By 1951, Larry had been charged with a murder that had happened backstage at a theater. Larry was found innocent, and the killer (described as having undergone a nervous breakdown) was committed to an institution, but not before splashing acid in the face of Mary, "possibly disfiguring her forever".

==Production==
The show was created by Frank and Anne Hummert, who produced many radio daytime drama series, including Amanda of Honeymoon Hill, Front Page Farrell, John's Other Wife, Little Orphan Annie, Ma Perkins, Mr. Chameleon, Mr. Keen, Tracer of Lost Persons and Our Gal Sunday.

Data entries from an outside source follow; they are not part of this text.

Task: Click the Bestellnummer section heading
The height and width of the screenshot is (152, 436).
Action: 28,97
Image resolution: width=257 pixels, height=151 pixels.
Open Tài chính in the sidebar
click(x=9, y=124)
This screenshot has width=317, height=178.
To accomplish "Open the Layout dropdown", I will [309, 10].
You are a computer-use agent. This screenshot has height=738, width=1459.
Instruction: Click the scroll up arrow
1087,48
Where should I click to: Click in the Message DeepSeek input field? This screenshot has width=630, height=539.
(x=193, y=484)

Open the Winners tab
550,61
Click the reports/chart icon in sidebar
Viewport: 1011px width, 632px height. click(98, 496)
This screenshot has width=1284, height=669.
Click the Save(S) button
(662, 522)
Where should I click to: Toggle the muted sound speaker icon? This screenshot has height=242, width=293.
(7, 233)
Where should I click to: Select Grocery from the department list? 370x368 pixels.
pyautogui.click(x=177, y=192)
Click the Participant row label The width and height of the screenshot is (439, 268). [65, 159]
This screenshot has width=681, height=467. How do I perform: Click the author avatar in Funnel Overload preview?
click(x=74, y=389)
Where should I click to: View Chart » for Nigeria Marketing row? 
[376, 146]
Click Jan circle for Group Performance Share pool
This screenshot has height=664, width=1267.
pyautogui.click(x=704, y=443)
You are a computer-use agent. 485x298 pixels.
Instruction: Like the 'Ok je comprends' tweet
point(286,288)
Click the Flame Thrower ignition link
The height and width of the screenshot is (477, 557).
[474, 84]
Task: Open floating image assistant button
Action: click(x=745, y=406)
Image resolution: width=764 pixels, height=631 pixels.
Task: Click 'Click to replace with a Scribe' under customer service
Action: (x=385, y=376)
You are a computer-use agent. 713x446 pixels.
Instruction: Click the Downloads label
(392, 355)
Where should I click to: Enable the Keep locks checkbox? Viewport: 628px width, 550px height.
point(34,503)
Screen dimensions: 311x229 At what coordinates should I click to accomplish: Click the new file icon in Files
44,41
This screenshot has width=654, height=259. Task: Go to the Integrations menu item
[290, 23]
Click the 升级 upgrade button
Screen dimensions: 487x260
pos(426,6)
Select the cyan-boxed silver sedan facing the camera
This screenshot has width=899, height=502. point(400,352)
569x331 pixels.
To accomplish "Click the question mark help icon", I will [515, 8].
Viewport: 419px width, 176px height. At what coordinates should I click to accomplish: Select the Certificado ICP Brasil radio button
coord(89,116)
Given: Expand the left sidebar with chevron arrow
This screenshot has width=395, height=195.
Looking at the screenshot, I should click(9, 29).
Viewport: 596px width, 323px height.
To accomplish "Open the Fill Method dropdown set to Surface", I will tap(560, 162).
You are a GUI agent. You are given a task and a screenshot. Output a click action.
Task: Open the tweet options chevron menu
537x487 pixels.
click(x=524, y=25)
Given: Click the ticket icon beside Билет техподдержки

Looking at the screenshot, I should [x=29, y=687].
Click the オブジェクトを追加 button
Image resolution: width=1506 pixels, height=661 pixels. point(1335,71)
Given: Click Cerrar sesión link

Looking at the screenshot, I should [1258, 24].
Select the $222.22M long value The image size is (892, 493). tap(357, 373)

Backstage Wife debuted August 5, 1935, on the Mutual Broadcasting System, continued on NBC Radio and concluded on January 2, 1959 on CBS Radio. The sponsors included Dr. Lyons Tooth Powder and Procter & Gamble.

==Broadcast history==
- August 5, 1935 – March 27, 1936, MBS, 9:45 a.m. ET
- March 30–June 26, 1936, NBC Blue, 4:15 p.m.
- 1936–1938, NBC Blue, 11:15 a.m.
- 1938–July 1, 1955, NBC, 4 p.m.
- July 4, 1955 – January 2, 1959, CBS, 12:15 p.m.

==In popular culture==

The program was parodied by Bob and Ray as their continuing satirical soap opera, Mary Backstayge, Noble Wife, serialized for such a long period of time (from the late 1940s through the 1970s) that it became better known to many listeners than the show it lampooned. Ray Goulding played Mary Backstayge, as well as playwright Gregg Marlowe ("secretly" in love with Mary), neighbor Calvin L. Hoogevin and other characters, while Bob Elliott portrayed Harry Backstayge and stage doorman Pop Beloved. One of the best-remembered continuing plot threads in Mary Backstayge, Noble Wife was the characters opening and running a doomed-to-failure restaurant called The House Of Toast, which served only toast (and to drink, milkshakes).

In the Hogan's Heroes episode "The 43rd, A Moving Story", Hogan and Kinch find out from their secret radio that the bank is going to foreclose on Mary Noble, Backstage Wife.